▶ **Given records**
"""

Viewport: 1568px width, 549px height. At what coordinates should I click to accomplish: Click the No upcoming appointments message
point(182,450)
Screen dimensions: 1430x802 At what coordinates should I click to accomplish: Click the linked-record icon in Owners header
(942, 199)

"""
"""

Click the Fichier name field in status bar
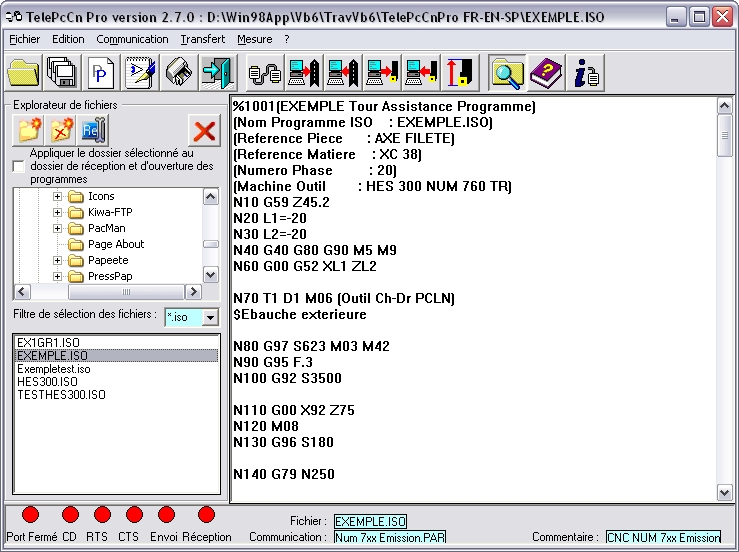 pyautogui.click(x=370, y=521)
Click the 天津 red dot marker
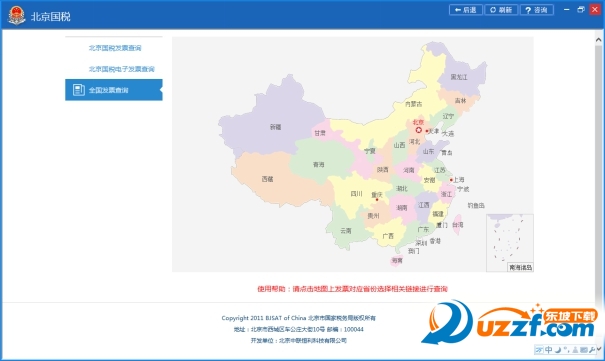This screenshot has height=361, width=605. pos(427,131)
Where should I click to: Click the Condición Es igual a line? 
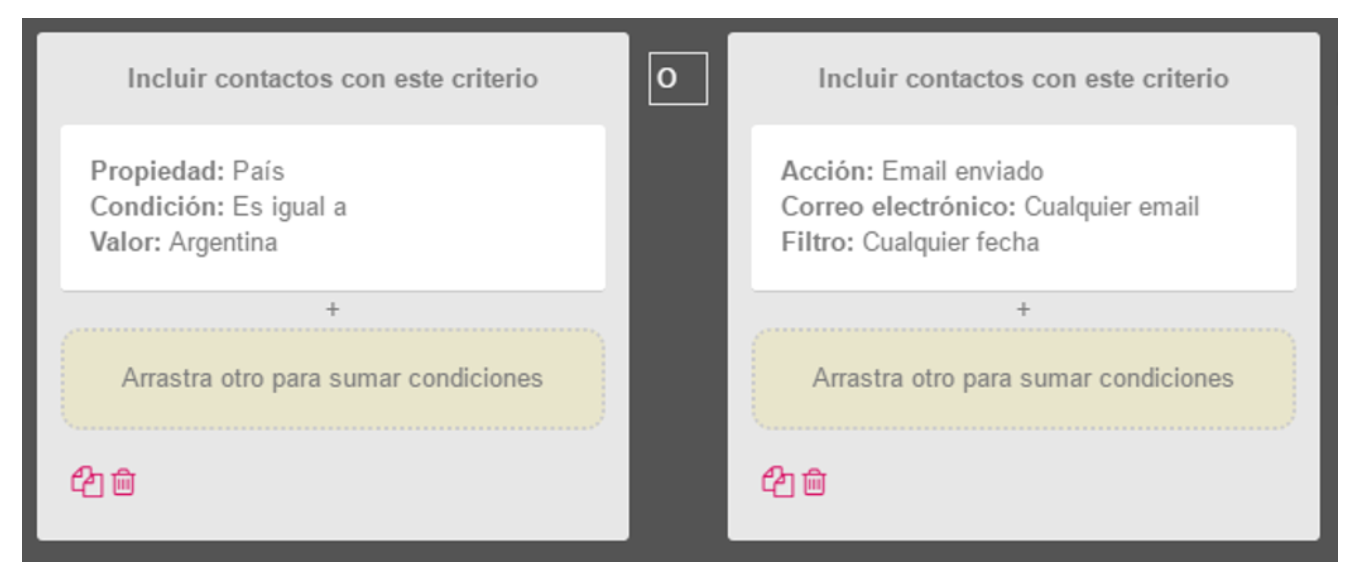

"""

▶ **What you need to do**
All lines above starting at the one with "Click the Fichier name field in status bar" and ending at the one with "Where should I", inclusive, are to be printed again exactly, with the pictures left out.

▶ **Response box**
Click the Fichier name field in status bar
 pyautogui.click(x=370, y=521)
Click the 天津 red dot marker
This screenshot has height=361, width=605. pos(427,131)
Where should I click to: Click the Condición Es igual a line? 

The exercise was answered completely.